BRUSSELS, November 29. /TASS/. NATO does not see any aggressive action taken by Moscow against the North Atlantic Alliance (NATO) members but should rise up to the challenge of Moscow’s increasing military capabilities, NATO Secretary General Jens Stoltenberg answered a TASS question at a press conference held ahead of the NATO Summit in London on December 3-4.
"We don’t see any imminent military threats of Russia against any NATO country. But what we [do] see is a strategic challenge and we see a Russia which is investing heavily in new modern capabilities including nuclear forces," he said.
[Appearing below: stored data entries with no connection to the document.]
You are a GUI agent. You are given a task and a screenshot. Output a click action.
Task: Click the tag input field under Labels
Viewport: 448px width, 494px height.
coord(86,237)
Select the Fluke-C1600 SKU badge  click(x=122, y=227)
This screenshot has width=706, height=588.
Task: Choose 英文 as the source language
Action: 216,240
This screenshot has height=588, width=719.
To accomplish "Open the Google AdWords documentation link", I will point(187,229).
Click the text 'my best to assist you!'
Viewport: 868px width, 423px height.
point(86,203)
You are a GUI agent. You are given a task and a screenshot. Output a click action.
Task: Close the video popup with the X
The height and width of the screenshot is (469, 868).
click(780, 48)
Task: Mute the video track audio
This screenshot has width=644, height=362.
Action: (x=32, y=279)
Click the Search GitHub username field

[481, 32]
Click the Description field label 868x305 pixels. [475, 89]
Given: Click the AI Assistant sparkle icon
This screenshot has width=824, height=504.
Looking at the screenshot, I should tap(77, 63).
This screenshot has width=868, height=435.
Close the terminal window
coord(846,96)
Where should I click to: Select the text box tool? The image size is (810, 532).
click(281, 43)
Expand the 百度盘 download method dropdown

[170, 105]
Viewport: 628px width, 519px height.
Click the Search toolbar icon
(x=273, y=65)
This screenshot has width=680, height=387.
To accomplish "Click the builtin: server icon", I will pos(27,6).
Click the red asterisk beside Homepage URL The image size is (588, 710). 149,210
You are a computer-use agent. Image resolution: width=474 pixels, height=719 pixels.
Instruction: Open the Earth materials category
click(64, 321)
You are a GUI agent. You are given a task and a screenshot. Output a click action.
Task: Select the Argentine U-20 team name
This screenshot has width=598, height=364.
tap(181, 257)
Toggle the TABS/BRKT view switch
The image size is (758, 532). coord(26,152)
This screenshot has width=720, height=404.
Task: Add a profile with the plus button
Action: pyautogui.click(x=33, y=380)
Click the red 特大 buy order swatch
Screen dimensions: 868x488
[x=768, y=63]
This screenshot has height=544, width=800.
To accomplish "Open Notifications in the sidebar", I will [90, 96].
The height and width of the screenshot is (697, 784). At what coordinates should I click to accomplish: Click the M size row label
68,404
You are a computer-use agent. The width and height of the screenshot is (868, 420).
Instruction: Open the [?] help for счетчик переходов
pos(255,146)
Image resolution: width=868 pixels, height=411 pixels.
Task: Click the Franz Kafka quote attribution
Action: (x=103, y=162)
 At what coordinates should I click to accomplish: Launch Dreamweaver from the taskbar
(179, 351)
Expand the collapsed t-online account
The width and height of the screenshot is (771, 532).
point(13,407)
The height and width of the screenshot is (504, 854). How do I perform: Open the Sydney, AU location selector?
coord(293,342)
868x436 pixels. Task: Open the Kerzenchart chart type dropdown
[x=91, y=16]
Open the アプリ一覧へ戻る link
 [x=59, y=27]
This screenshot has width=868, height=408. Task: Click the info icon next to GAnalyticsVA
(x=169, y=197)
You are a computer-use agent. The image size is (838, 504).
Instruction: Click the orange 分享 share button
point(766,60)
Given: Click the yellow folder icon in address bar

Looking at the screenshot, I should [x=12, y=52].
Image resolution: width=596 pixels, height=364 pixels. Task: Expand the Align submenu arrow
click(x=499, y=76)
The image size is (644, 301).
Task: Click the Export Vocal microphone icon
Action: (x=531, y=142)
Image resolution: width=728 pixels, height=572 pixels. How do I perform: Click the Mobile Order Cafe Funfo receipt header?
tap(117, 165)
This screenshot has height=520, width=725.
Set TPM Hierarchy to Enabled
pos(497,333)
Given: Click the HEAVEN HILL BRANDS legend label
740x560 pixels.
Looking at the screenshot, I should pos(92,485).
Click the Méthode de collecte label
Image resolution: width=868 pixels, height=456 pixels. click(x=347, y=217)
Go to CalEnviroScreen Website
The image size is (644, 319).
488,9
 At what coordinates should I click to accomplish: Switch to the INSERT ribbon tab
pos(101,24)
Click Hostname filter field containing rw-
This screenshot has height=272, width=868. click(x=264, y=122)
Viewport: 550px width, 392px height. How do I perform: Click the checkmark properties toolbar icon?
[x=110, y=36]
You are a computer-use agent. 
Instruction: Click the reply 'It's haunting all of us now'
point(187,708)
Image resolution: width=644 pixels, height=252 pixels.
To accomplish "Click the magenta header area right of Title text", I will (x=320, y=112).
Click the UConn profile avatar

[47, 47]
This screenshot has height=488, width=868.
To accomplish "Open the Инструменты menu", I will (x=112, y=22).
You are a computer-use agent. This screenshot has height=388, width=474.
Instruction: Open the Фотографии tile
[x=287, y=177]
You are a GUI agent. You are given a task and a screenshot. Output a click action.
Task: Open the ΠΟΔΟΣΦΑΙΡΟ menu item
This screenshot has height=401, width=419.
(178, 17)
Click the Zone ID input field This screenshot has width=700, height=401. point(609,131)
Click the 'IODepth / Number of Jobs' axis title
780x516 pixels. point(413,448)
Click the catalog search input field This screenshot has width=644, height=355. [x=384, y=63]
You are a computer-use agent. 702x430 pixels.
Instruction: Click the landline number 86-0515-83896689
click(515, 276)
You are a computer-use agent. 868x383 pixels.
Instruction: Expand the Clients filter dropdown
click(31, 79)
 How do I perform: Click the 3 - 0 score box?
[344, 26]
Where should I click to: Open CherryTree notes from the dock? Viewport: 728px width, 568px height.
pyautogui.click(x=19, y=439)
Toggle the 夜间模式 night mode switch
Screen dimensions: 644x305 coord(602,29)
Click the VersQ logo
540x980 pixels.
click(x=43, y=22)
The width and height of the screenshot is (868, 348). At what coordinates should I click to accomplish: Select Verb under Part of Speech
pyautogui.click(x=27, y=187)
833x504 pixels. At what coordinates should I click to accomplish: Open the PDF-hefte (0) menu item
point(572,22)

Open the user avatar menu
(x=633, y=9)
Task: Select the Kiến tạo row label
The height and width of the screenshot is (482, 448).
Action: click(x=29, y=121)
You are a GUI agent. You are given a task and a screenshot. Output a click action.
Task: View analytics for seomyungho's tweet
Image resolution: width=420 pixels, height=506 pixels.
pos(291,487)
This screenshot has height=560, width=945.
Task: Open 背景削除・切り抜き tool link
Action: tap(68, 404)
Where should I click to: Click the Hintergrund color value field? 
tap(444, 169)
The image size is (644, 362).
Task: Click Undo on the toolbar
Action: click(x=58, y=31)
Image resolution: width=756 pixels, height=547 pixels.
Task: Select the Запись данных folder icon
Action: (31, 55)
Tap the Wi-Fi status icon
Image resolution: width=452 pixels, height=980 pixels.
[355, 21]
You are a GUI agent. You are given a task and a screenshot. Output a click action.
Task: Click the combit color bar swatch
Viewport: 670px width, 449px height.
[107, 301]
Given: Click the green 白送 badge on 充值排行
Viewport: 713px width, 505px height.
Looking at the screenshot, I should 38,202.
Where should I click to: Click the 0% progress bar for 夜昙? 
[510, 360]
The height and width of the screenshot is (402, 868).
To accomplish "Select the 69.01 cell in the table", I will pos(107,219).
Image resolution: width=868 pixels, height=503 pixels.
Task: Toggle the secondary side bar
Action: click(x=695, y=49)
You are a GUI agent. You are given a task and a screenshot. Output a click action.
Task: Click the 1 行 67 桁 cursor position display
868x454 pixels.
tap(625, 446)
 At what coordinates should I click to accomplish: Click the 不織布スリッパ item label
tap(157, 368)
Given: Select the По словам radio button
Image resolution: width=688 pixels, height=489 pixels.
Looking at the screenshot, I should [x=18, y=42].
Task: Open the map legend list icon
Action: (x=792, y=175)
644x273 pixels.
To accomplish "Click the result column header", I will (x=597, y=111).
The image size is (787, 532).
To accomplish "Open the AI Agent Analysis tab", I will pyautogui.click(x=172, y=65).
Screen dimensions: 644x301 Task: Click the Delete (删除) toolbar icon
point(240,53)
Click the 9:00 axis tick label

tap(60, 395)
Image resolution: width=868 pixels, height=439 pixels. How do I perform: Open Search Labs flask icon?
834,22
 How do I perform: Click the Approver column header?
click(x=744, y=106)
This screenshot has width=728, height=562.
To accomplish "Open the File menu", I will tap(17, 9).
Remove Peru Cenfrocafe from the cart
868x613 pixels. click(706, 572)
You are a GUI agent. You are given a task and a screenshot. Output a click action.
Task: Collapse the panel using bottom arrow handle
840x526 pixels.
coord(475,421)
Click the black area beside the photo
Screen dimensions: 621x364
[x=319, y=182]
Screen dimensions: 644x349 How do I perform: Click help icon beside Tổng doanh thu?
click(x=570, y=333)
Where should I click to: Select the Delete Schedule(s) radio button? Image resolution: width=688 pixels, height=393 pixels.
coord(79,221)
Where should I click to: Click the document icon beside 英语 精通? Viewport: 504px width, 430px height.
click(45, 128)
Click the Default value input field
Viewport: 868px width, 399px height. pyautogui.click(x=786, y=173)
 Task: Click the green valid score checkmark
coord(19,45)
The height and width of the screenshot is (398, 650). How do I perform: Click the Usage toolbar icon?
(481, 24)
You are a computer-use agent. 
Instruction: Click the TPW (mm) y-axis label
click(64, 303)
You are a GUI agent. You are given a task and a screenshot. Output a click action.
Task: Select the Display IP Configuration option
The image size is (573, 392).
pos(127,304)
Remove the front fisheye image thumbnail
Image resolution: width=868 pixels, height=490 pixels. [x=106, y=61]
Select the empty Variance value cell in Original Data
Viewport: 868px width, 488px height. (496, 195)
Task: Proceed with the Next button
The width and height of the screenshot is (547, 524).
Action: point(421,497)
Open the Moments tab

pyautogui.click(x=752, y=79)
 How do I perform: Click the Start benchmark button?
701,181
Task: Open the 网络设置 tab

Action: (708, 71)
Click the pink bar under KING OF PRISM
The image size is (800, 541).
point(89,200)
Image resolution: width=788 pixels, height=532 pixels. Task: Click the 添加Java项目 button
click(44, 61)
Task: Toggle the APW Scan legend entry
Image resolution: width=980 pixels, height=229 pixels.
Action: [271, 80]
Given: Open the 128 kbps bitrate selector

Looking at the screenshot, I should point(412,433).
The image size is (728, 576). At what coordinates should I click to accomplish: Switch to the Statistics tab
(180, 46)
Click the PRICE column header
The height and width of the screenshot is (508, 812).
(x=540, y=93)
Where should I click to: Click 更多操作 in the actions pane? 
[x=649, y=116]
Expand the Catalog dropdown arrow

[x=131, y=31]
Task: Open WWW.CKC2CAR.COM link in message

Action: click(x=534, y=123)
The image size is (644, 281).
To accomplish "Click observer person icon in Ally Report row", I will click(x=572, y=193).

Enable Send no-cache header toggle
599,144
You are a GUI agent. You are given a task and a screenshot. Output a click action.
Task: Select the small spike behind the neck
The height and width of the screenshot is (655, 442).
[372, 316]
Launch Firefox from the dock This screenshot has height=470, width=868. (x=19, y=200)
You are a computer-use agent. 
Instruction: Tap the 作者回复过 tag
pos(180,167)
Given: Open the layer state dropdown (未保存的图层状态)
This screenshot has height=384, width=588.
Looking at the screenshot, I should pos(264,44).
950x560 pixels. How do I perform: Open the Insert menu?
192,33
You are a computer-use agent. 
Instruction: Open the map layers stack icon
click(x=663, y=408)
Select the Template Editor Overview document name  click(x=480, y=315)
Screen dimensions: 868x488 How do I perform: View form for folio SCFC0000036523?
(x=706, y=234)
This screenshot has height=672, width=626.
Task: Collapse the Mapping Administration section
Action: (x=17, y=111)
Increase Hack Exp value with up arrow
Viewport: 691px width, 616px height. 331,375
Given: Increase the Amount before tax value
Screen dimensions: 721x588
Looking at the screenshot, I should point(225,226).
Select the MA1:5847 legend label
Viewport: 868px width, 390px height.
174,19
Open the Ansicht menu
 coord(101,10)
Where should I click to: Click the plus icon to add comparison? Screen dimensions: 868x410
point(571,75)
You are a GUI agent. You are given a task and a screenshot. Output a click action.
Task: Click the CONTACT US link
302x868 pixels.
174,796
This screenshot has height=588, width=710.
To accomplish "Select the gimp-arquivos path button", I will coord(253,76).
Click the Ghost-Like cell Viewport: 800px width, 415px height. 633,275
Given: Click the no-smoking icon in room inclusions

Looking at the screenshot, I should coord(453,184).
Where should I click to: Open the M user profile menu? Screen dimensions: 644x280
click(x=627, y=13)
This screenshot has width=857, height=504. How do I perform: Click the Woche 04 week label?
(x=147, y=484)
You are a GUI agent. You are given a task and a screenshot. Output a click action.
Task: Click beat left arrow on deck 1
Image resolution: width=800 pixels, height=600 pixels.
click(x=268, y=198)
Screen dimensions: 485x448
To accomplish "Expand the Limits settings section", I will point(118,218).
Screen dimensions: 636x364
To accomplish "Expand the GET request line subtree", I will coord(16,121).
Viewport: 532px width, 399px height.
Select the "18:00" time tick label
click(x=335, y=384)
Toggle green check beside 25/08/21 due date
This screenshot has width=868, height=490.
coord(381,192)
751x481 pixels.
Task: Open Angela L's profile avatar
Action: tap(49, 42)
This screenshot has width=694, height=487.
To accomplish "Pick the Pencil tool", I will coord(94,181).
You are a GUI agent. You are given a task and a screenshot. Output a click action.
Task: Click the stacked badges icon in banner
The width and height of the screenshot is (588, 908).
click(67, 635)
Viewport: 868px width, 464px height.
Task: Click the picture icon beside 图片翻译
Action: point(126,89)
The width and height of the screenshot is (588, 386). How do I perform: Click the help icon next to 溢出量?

Stoltenberg reiterated the alliance’s accusations that Moscow is allegedly "violating the cornerstone arms control agreement in Europe — the INF Treaty [Intermediate-Range Nuclear Forces Treaty — TASS], deploying missiles capable of reaching European cities within minutes and missiles which are nuclear capable." These accusations laid the groundwork for Brussels and Washington to shift the responsibility for the US unilateral withdrawal from the treaty on Russia.
According to him, Russia "has been responsible for aggressive actions against [its] neighbors — Georgia, Ukraine but also have forces in Moldova without the consent of the government in that country [Stoltenberg means Transnistria where the military crisis was halted and frozen after Russia took action — TASS]."
"So, yes we have not seen any aggressive actions against a NATO country. But the reality is that that’s exactly why it’s so important for NATO to continue to provide credible deterrence and defense also in the more unpredictable world and that’s the reason why we have modernized, invested more and increased the readiness of our forces over the last years," the NATO Secretary General concluded.
On Thursday, French President Emmanuel Macron had a joint press conference with Stoltenberg in Paris where he urged NATO to think about better relations with Russia and pay more attention to fighting real threats that European countries are facing such as international terrorism.